Lymphatic Biomechanics & BioEngineering Lab (LBBL)

Despite significant strides in lymphatic system imaging, the timely diagnosis of lymphatic disorders remains elusive. This is driven by the absence of standardized, non-invasive, reliable, quantitative methods for real-time functional analysis of lymphatic contractility with adequate spatial and temporal resolution. Here, we address this unmet need by integrating near-infrared fluorescence lymphangiography imaging with an innovative analytical workflow that combines data acquisition, signal processing, and statistical analysis to integrate traditional peak-and-valley analysis with advanced wavelet time-frequency analyses. Variance component analysis was used to evaluate the drivers of variance attributable to each experimental variable for each lymphangiography measurement type. Generalizability studies were used to assess the reliability of measured parameters and how reliability improves as the number of repeat measurements per subject increases.

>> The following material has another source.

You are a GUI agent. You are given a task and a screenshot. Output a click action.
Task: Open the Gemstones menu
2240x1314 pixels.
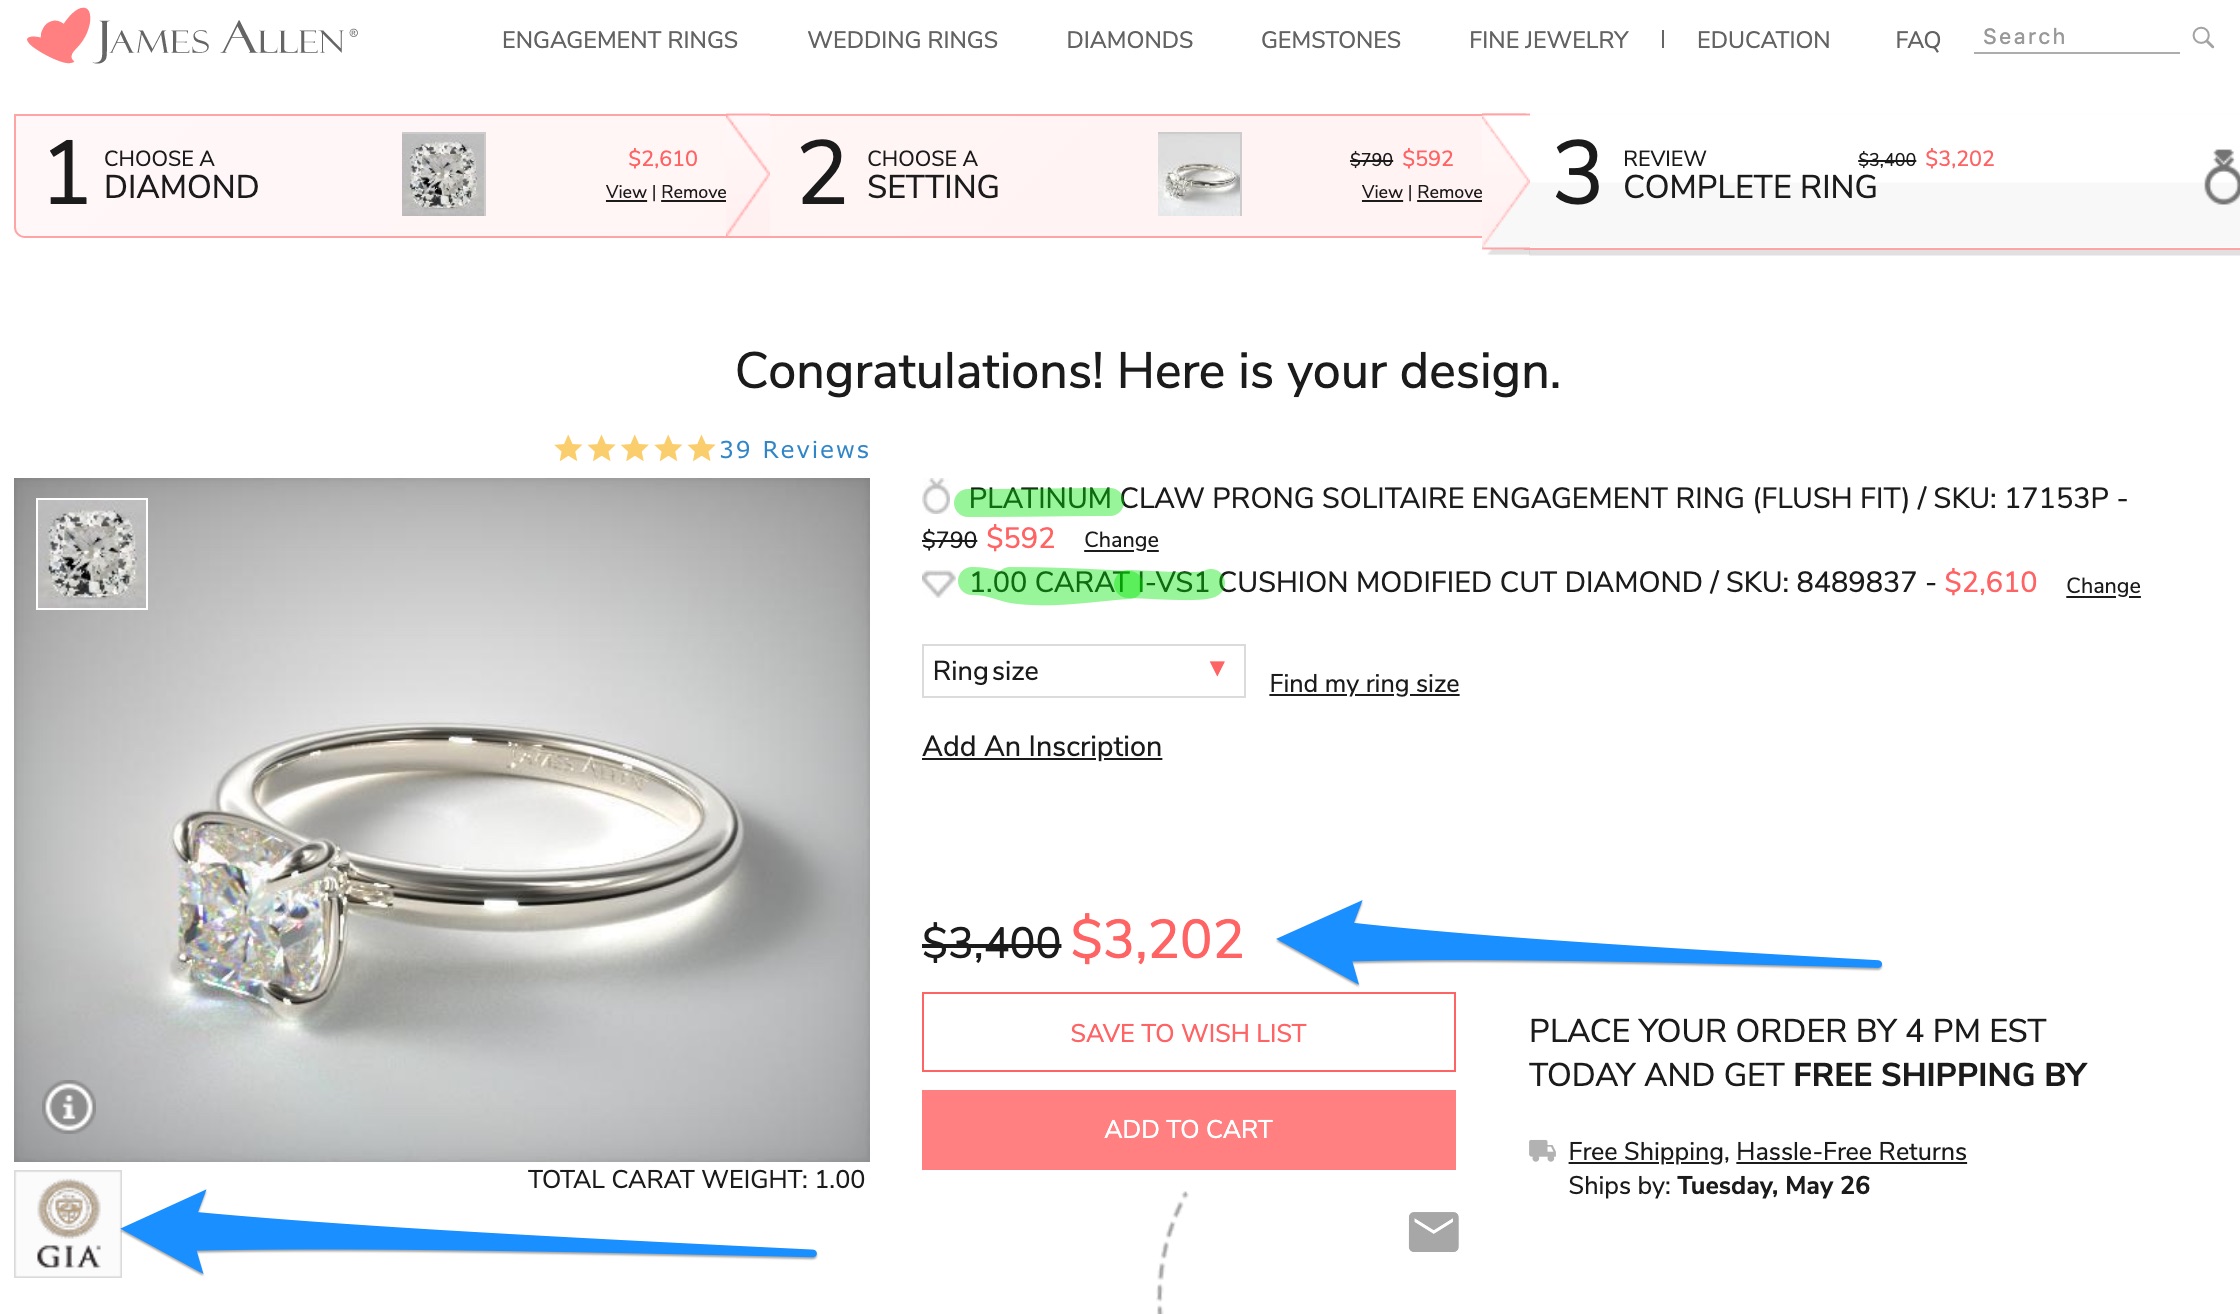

This allowed us to determine the minimum number of repeat measurements needed per subject for acceptable measurement reliability. This approach not only offers detailed insights into lymphatic pumping behaviors across species, sex and age, but also significantly boosts the reliability of these measurements by incorporating multiple regions of interest and evaluating the lymphatic system under various gravitational loads. For example, the reliability of the peak-and-valley analysis of human lymphatic vessels was increased 3-fold using the described approach. By addressing the critical need for improved imaging and quantification methods, our study offers a new standard approach for the imaging and analysis of lymphatic function that can improve our understanding, diagnosis, and treatment of lymphatic diseases. The results highlight the importance of comprehensive data acquisition strategies to fully capture the dynamic behavior of the lymphatic system.